I. Klenskaya: Creatures of unearthly beauty live on earth.

I think you guessed that these are cats!

March is the month of cats. Once, many centuries ago, the first cat was brought to Russia by the Byzantine princess Anna, the wife of Prince Vladimir. And since then - cats, cats and cats! And it is interesting for us to see how the image of a cat was embodied in music, what favorite cats were among composers, and in general to think about mysterious creatures - cats. We invited Viktor Solkin, a famous scientist-Egyptologist, to visit us, because cats are, of course, also Ancient Egypt.

V. Solkin: The cat was domesticated on the banks of the Nile. There is a huge number of works of art that show the amazing, difficult worldview of the Egyptians. And the cat plays a very important role in it. There are significant differences between a cat and a cat.

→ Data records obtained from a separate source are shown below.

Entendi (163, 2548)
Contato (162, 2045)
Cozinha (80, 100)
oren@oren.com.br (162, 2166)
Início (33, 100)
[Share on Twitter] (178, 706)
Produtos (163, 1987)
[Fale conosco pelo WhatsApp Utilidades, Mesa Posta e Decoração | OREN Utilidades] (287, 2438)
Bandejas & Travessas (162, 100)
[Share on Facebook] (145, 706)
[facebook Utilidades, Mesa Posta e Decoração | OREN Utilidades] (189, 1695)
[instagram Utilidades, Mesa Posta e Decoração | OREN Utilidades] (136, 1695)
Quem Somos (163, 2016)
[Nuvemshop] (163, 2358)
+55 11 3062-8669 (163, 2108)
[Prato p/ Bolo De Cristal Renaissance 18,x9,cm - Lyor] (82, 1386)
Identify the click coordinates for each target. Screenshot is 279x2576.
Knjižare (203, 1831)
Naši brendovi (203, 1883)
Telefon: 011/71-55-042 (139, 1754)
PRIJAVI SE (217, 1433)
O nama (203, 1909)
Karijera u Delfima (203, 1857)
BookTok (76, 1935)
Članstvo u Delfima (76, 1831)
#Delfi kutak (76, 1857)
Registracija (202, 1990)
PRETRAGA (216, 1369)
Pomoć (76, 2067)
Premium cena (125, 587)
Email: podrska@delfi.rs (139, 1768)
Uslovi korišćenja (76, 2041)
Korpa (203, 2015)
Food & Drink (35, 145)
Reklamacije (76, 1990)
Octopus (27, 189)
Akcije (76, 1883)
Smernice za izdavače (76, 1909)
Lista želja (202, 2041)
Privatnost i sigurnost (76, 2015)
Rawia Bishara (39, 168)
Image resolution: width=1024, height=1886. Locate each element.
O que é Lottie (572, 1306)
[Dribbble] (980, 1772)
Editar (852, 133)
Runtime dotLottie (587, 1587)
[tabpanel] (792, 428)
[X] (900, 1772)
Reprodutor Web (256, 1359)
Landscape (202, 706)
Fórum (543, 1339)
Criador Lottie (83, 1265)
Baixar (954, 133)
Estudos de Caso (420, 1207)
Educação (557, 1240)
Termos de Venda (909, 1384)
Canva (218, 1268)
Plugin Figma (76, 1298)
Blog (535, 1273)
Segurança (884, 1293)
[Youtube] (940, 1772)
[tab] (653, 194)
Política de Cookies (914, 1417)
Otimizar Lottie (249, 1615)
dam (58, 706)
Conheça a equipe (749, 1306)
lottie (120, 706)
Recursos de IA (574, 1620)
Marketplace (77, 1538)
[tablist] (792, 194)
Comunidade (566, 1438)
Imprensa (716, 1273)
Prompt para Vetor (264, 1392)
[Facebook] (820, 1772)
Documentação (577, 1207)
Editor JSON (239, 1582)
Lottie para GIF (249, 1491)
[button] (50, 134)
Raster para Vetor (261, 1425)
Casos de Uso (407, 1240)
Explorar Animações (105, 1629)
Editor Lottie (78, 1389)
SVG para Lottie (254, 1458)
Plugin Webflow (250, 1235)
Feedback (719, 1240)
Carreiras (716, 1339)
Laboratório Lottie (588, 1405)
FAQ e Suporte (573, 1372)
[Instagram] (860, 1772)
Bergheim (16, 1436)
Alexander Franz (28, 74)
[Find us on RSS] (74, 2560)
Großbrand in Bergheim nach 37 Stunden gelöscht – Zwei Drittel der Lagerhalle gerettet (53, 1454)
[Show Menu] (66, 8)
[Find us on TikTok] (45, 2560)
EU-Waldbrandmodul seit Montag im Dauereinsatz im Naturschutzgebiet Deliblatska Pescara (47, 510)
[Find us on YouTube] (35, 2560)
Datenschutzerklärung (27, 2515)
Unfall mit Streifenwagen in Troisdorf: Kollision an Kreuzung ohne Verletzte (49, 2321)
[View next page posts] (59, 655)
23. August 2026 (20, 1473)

The cat is the embodiment of the sun god. The funeral texts tell how the cat screams in the silence of the night and creates the world with this scream. The Egyptians call him Ur-miu - the great cat. This is a bright solar demiurge who fights against chaos, tramples on evil, kills the great serpent of chaos under the sacred trees, in order for the world to triumph.

The cat is completely different. She is graceful, plastic, refined.

I. Klenskaya: Fryderyk Chopin had a cat that he loved to watch. Once he heard her jump onto the piano and touch the keys with her paws. Chopin thought, “What a charming sound! What a charming melody can be! " Waltz No. 4 he called "Cat Waltz" in honor of his kitty.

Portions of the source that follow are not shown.